→ **READING PASSAGE**:

Brad Rimmer: Nature Boy, Dispossession and the Art of Fire

“The teens of the group had mentioned amongst themselves that Marie Kondo was probably part of the seemingly insidious discussion. Was the dispossession that the man raged about relegated to clutter or to economics? And…why should we/I/You concern ourselves with considerations of obscene boredom when the beds were allegedly burning? Not much fun in this family with a capital NOT MUCH”.

*”Dispossession is coming for you” a rotund and squat sunburnt man in his mid-50’s ranted at his extended family on their big day out near Wallongong. He continued his oratory suggesting that when it came, this dispossession that it would come “in sour meditations with hands fit for casts”. This was but one part of the larger sideshow curriculum on view this summer as the fires raged and the beach goers were finally more afraid of the land than the sharks in the azure waters. Talks of water running low and of joining the Koala Commission to save scorched paws pervaded the conversation. “Have you seen their poor little tongues lapping up water after being picked from the embers”?

→ **DATASET EXCERPT**:
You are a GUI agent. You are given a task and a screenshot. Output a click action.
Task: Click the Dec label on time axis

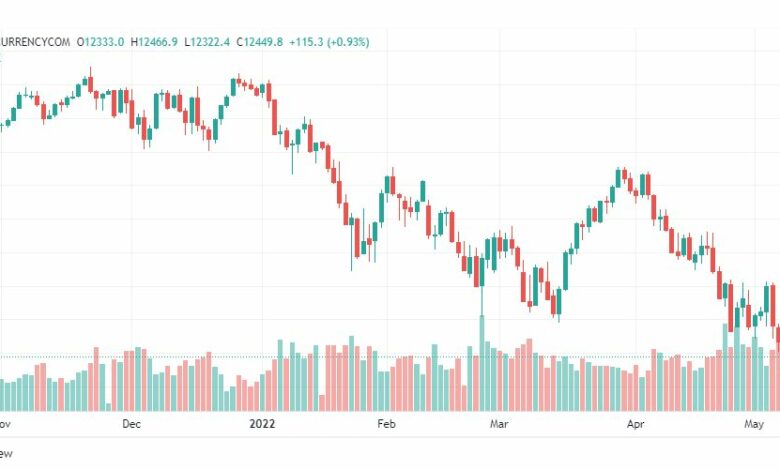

→ **TASK OBJECTIVE**: Decide whether each statement agrees with the text about Brad Rimmer, answering yes or no and quoting the words of the text that settle it. 1. The man who ranted at his extended family was in his mid-50s. 2. The beach goers were more afraid of the sharks than of the land. 3. The teens of the group thought Marie Kondo was probably part of the discussion.

→ **OUTPUT OF THE TASK**:
1. Yes: "a rotund and squat sunburnt man in his mid-50’s"
2. No: "the beach goers were finally more afraid of the land than the sharks in the azure waters"
3. Yes: "The teens of the group had mentioned amongst themselves that Marie Kondo was probably part of the seemingly insidious discussion"